Print every record below exactly as it stands, but leave out the pictures.
----- Records provided
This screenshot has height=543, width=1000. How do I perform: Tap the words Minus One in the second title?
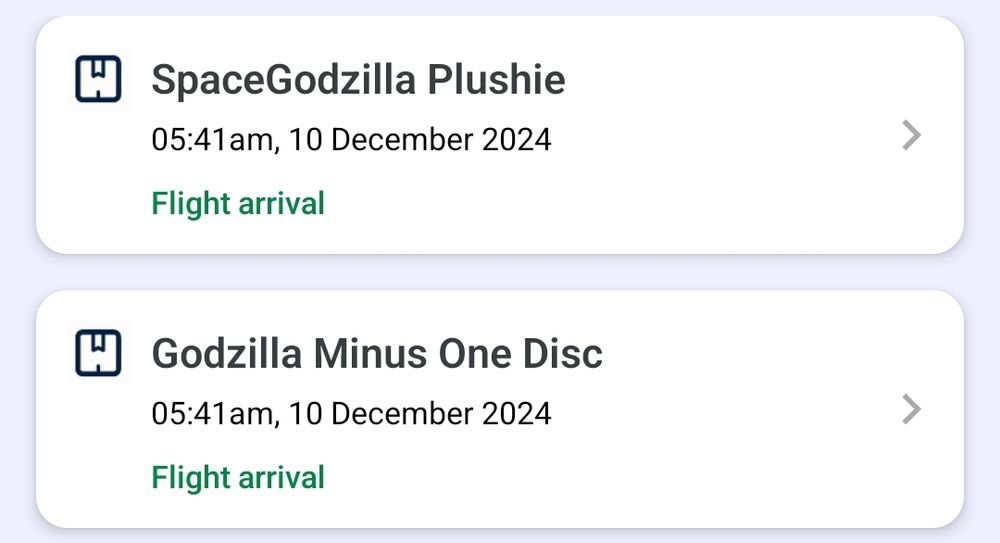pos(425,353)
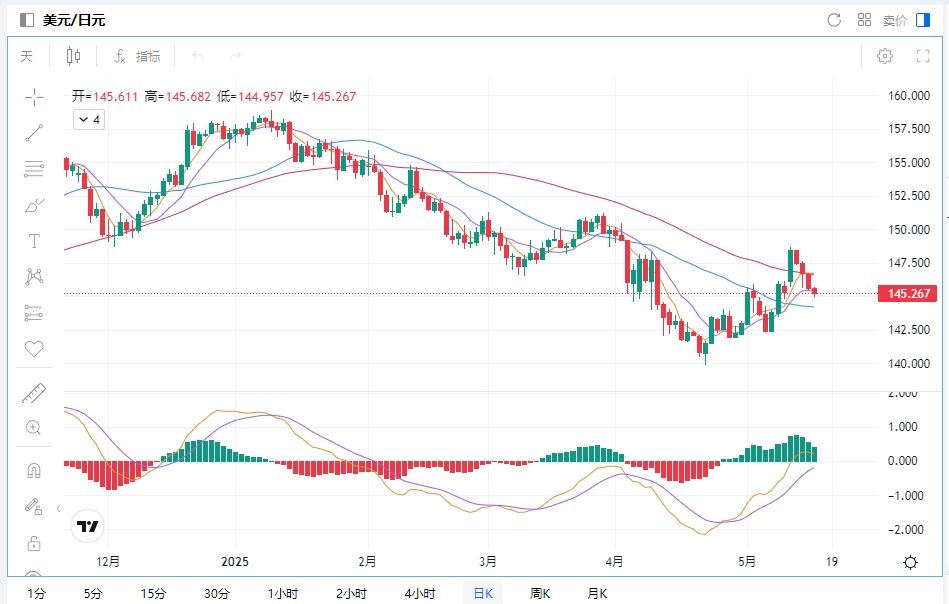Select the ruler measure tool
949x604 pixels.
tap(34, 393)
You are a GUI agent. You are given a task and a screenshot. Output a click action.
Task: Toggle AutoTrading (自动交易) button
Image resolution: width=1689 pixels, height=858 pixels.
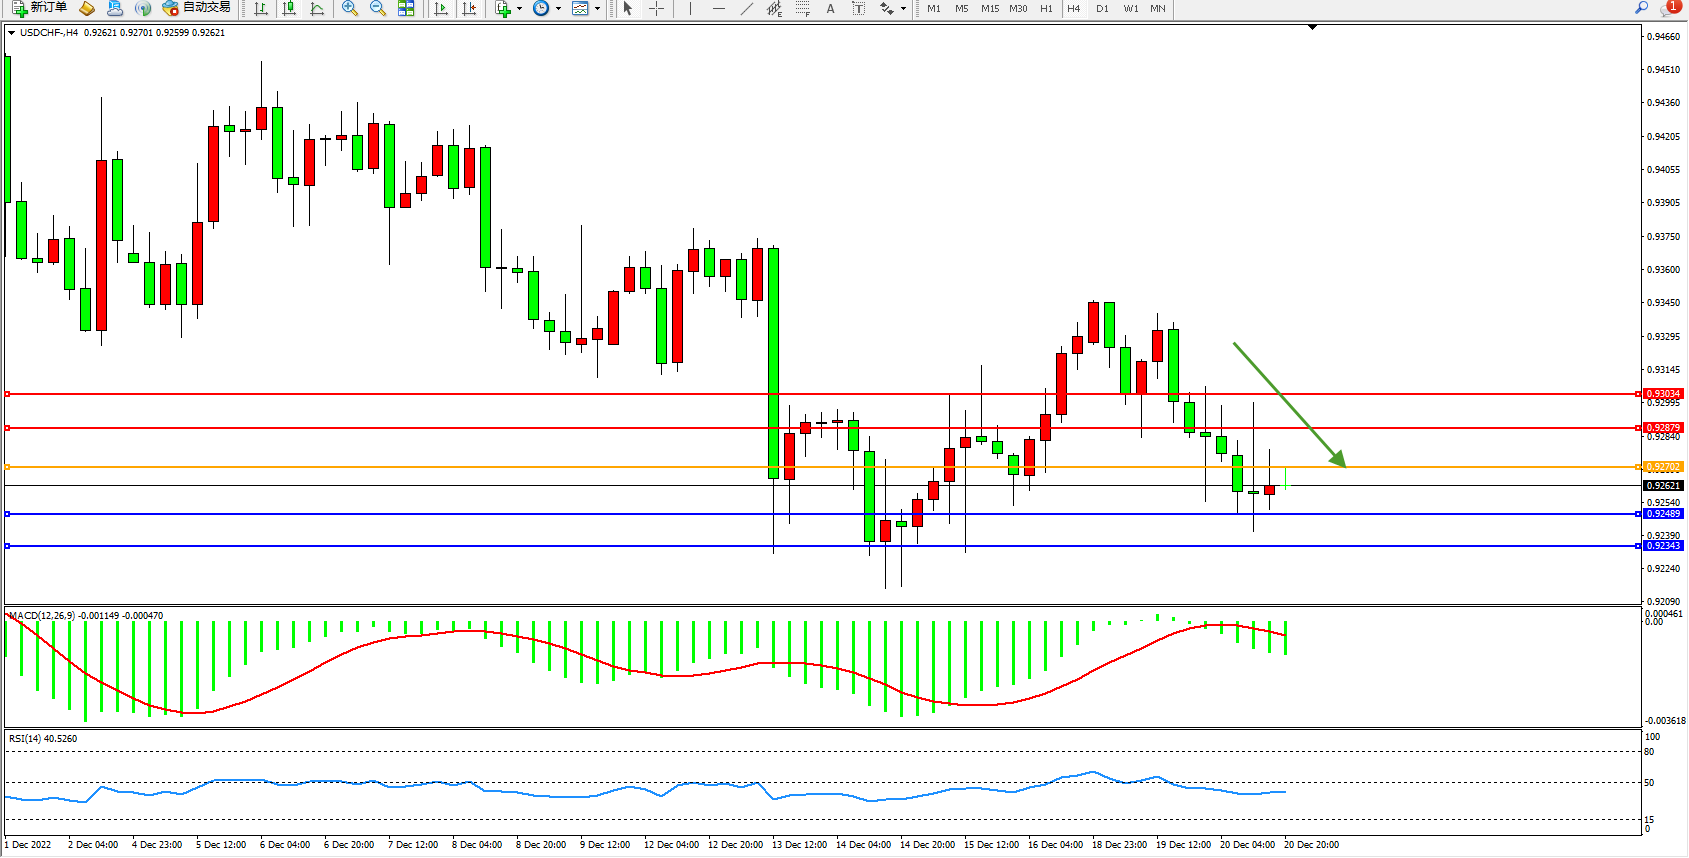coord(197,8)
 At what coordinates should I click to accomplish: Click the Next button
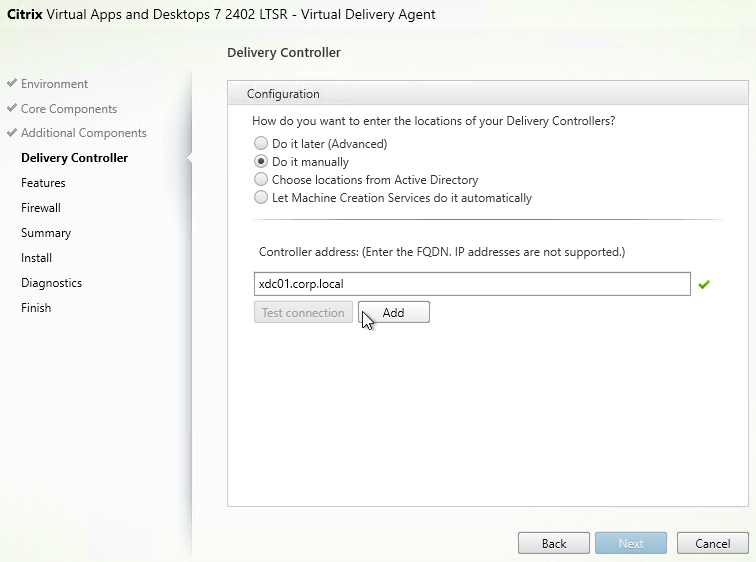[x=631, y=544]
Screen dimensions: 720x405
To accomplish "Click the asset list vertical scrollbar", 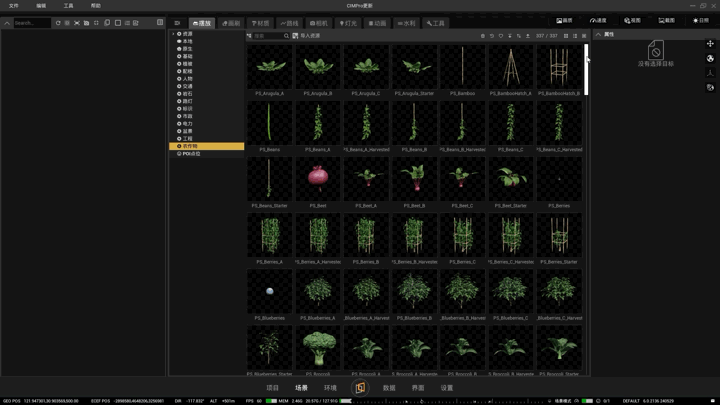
----------
Worked solution:
This screenshot has height=543, width=1000. How do I perform: Tap the words Minus One in the second title?
pos(425,353)
Select the ruler measure tool
949x604 pixels.
tap(34, 393)
You are a GUI agent. You are given a task and a screenshot. Output a click action.
Task: Toggle AutoTrading (自动交易) button
Image resolution: width=1689 pixels, height=858 pixels.
coord(197,8)
 At what coordinates should I click to accomplish: Click the Next button
[x=631, y=544]
Screen dimensions: 720x405
To accomplish "Click the asset list vertical scrollbar", 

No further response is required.